The government must commit to a “genuine negotiation with the EU”, former Chancellor Philip Hammond has said.
In his first comments since stepping down last month, Mr Hammond said a no-deal Brexit would “break up the UK”.
“The reality would be a diminished and inward-looking little England,” he said in an article in the Times.
A no deal would be a “betrayal of the 2016 referendum,” he said, adding “it must not happen.”
Prime Minister Boris Johnson has called for the EU to remove the Irish border backstop plan before the Brexit deadline of 31 October.
In his article, Mr Hammond said: “The pivot from demanding changes to the backstop to demanding its total removal is a pivot from a tough negotiating stance to a wrecking one: the unelected people who pull the strings of this government know that this is a demand the EU cannot, and will not, accede to.”

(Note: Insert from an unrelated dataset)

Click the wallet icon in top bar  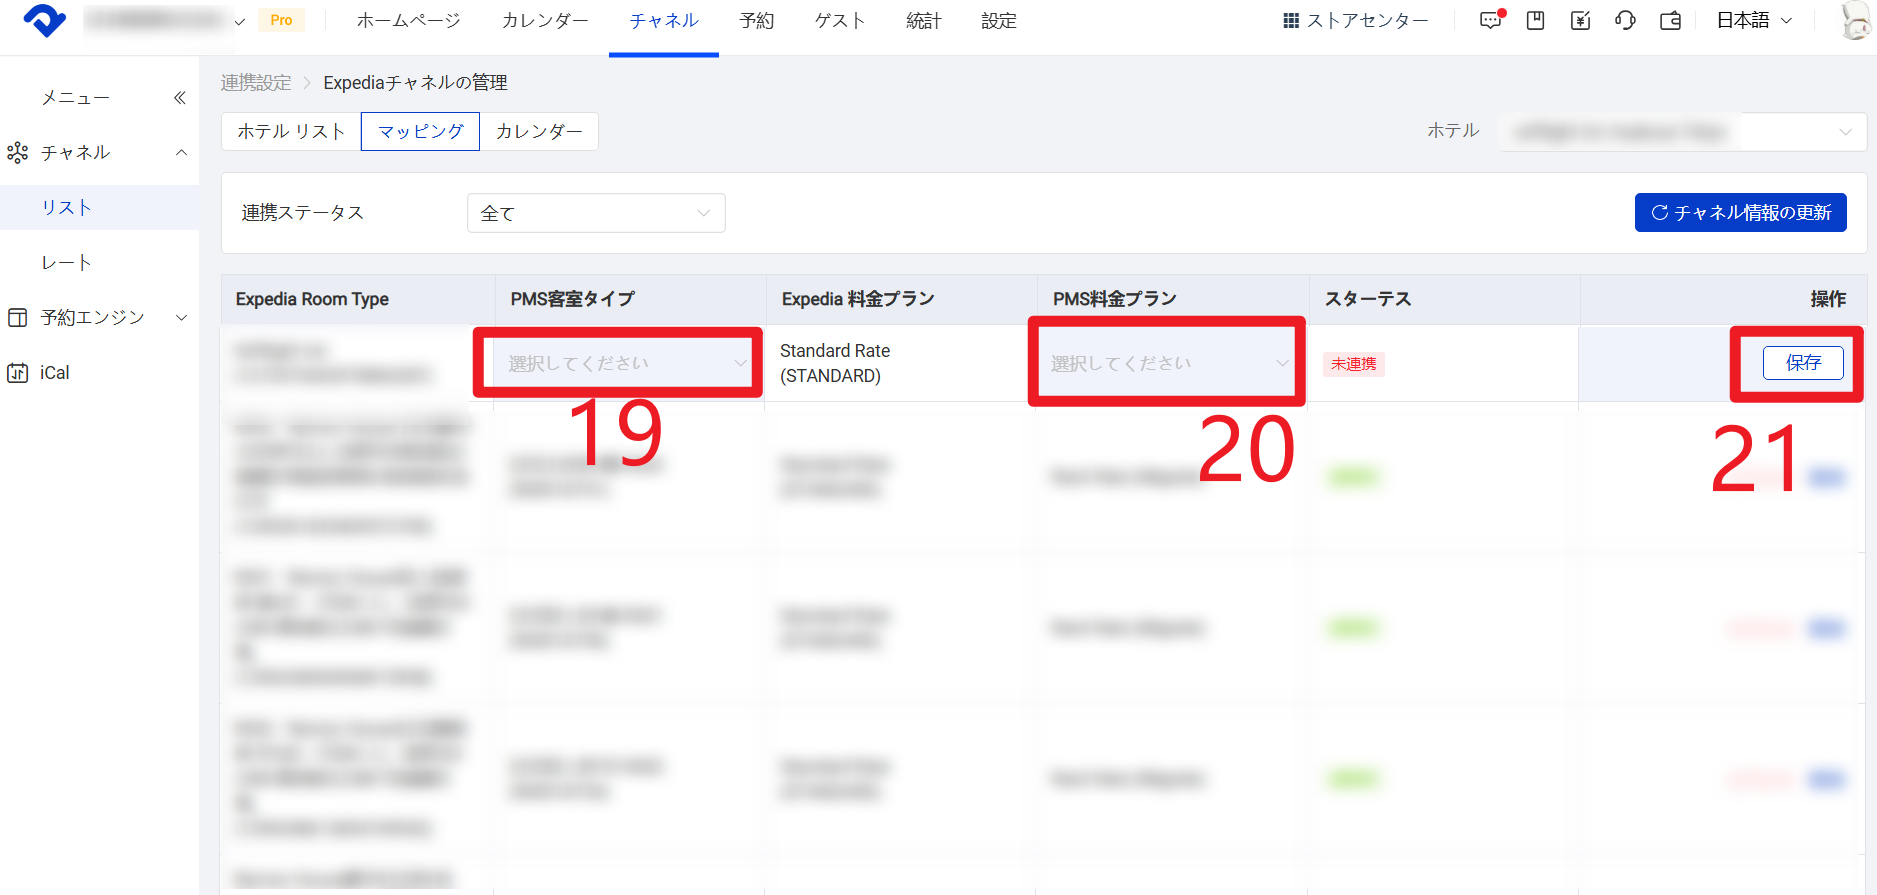coord(1670,21)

He said it was a “myth that a no-deal exit will be painless” and that “all credible economic analysis shows that the losses will far exceed the potential benefits”.
“There is no popular mandate for a No Deal Brexit; and no Parliamentary mandate for a No Deal Brexit,” he added.
Mr Hammond’s comments come as Downing Street said it expects a group of MPs to try to block a no-deal Brexit by attempting to pass legislation when Parliament returns next month.